Instructions to follow → Below are some records; return all of them exactly as they are.

Entries provided →
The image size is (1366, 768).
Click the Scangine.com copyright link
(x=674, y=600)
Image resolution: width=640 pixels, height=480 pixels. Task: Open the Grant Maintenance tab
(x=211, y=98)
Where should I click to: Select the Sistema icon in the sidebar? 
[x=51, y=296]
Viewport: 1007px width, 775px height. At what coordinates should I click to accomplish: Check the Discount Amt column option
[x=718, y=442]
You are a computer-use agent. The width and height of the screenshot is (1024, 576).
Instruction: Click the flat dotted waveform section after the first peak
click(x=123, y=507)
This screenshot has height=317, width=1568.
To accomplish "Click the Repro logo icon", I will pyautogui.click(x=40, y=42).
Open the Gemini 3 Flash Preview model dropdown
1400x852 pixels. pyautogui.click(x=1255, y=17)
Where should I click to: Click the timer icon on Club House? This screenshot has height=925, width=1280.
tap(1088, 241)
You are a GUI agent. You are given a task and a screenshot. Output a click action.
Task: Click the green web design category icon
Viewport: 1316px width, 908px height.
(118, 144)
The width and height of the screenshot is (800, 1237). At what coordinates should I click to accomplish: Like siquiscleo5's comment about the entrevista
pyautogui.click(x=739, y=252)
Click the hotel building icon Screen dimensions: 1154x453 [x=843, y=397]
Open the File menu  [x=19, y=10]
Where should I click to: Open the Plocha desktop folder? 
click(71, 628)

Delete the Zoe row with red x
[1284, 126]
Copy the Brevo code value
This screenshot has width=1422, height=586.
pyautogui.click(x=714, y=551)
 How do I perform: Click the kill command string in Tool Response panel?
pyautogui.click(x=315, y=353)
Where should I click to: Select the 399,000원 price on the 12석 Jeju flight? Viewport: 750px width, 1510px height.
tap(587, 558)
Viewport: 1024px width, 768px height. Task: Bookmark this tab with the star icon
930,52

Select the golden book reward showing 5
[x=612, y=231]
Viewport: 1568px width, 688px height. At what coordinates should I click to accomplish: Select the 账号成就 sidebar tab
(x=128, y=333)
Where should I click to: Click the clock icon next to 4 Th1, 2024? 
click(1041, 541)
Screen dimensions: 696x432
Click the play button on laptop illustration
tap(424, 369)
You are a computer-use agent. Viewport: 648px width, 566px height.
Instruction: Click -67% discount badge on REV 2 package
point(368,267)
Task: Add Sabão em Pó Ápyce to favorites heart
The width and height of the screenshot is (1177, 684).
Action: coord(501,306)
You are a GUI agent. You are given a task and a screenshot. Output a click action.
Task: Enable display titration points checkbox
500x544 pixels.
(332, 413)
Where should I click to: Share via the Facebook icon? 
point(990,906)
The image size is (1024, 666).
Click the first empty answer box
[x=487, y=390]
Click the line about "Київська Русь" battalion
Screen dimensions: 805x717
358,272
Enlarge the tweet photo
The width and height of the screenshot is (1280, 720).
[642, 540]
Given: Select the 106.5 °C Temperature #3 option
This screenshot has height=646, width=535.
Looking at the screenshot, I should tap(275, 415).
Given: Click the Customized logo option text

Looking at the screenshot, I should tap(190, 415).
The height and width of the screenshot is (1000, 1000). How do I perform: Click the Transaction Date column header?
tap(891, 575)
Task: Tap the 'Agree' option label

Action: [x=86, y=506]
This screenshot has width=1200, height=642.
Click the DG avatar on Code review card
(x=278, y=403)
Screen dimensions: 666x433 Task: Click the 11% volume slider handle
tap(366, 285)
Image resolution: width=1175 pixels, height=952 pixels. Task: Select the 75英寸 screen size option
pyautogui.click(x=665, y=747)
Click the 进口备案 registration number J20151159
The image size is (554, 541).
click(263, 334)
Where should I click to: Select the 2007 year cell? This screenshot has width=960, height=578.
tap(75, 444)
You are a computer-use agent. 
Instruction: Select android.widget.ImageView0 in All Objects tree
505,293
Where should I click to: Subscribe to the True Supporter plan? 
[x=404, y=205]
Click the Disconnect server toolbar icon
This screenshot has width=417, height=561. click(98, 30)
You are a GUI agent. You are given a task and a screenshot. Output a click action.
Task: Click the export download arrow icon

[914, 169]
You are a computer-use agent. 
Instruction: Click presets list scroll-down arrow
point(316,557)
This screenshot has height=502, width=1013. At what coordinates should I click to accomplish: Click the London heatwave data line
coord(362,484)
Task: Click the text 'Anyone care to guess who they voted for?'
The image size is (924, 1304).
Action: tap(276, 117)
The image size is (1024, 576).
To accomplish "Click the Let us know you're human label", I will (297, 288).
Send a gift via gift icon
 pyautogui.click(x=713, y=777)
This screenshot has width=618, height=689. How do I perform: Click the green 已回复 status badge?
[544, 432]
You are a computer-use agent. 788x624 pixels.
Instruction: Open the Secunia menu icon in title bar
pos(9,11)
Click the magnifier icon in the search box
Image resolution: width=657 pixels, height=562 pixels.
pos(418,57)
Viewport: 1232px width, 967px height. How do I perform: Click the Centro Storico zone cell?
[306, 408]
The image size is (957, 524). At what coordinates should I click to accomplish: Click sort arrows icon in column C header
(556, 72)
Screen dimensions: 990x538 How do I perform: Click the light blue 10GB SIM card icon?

Solution for this task →
The image size is (1366, 768).
Click the Scangine.com copyright link
(x=674, y=600)
Image resolution: width=640 pixels, height=480 pixels. Task: Open the Grant Maintenance tab
(x=211, y=98)
Where should I click to: Select the Sistema icon in the sidebar? 
[x=51, y=296]
Viewport: 1007px width, 775px height. At what coordinates should I click to accomplish: Check the Discount Amt column option
[x=718, y=442]
You are a computer-use agent. The width and height of the screenshot is (1024, 576).
Instruction: Click the flat dotted waveform section after the first peak
click(x=123, y=507)
This screenshot has height=317, width=1568.
To accomplish "Click the Repro logo icon", I will pyautogui.click(x=40, y=42).
Open the Gemini 3 Flash Preview model dropdown
1400x852 pixels. pyautogui.click(x=1255, y=17)
Where should I click to: Click the timer icon on Club House? This screenshot has height=925, width=1280.
tap(1088, 241)
You are a GUI agent. You are given a task and a screenshot. Output a click action.
Task: Click the green web design category icon
Viewport: 1316px width, 908px height.
(118, 144)
The width and height of the screenshot is (800, 1237). At what coordinates should I click to accomplish: Like siquiscleo5's comment about the entrevista
pyautogui.click(x=739, y=252)
Click the hotel building icon Screen dimensions: 1154x453 [x=843, y=397]
Open the File menu  [x=19, y=10]
Where should I click to: Open the Plocha desktop folder? 
click(71, 628)

Delete the Zoe row with red x
[1284, 126]
Copy the Brevo code value
This screenshot has width=1422, height=586.
pyautogui.click(x=714, y=551)
 How do I perform: Click the kill command string in Tool Response panel?
pyautogui.click(x=315, y=353)
Where should I click to: Select the 399,000원 price on the 12석 Jeju flight? Viewport: 750px width, 1510px height.
tap(587, 558)
Viewport: 1024px width, 768px height. Task: Bookmark this tab with the star icon
930,52

Select the golden book reward showing 5
[x=612, y=231]
Viewport: 1568px width, 688px height. At what coordinates should I click to accomplish: Select the 账号成就 sidebar tab
(x=128, y=333)
Where should I click to: Click the clock icon next to 4 Th1, 2024? 
click(1041, 541)
Screen dimensions: 696x432
Click the play button on laptop illustration
tap(424, 369)
You are a computer-use agent. Viewport: 648px width, 566px height.
Instruction: Click -67% discount badge on REV 2 package
point(368,267)
Task: Add Sabão em Pó Ápyce to favorites heart
The width and height of the screenshot is (1177, 684).
Action: coord(501,306)
You are a GUI agent. You are given a task and a screenshot. Output a click action.
Task: Enable display titration points checkbox
500x544 pixels.
(332, 413)
Where should I click to: Share via the Facebook icon? 
point(990,906)
The image size is (1024, 666).
Click the first empty answer box
[x=487, y=390]
Click the line about "Київська Русь" battalion
Screen dimensions: 805x717
358,272
Enlarge the tweet photo
The width and height of the screenshot is (1280, 720).
[642, 540]
Given: Select the 106.5 °C Temperature #3 option
This screenshot has height=646, width=535.
Looking at the screenshot, I should tap(275, 415).
Given: Click the Customized logo option text

Looking at the screenshot, I should tap(190, 415).
The height and width of the screenshot is (1000, 1000). How do I perform: Click the Transaction Date column header?
tap(891, 575)
Task: Tap the 'Agree' option label

Action: [x=86, y=506]
This screenshot has width=1200, height=642.
Click the DG avatar on Code review card
(x=278, y=403)
Screen dimensions: 666x433 Task: Click the 11% volume slider handle
tap(366, 285)
Image resolution: width=1175 pixels, height=952 pixels. Task: Select the 75英寸 screen size option
pyautogui.click(x=665, y=747)
Click the 进口备案 registration number J20151159
The image size is (554, 541).
click(263, 334)
Where should I click to: Select the 2007 year cell? This screenshot has width=960, height=578.
tap(75, 444)
You are a computer-use agent. 
Instruction: Select android.widget.ImageView0 in All Objects tree
505,293
Where should I click to: Subscribe to the True Supporter plan? 
[x=404, y=205]
Click the Disconnect server toolbar icon
This screenshot has width=417, height=561. click(98, 30)
You are a GUI agent. You are given a task and a screenshot. Output a click action.
Task: Click the export download arrow icon

[914, 169]
You are a computer-use agent. 
Instruction: Click presets list scroll-down arrow
point(316,557)
This screenshot has height=502, width=1013. At what coordinates should I click to accomplish: Click the London heatwave data line
coord(362,484)
Task: Click the text 'Anyone care to guess who they voted for?'
The image size is (924, 1304).
Action: tap(276, 117)
The image size is (1024, 576).
To accomplish "Click the Let us know you're human label", I will (297, 288).
Send a gift via gift icon
 pyautogui.click(x=713, y=777)
This screenshot has width=618, height=689. How do I perform: Click the green 已回复 status badge?
[544, 432]
You are a computer-use agent. 788x624 pixels.
Instruction: Open the Secunia menu icon in title bar
pos(9,11)
Click the magnifier icon in the search box
Image resolution: width=657 pixels, height=562 pixels.
pos(418,57)
Viewport: 1232px width, 967px height. How do I perform: Click the Centro Storico zone cell?
[306, 408]
The image size is (957, 524). At what coordinates should I click to accomplish: Click sort arrows icon in column C header
(556, 72)
Screen dimensions: 990x538 How do I perform: Click the light blue 10GB SIM card icon?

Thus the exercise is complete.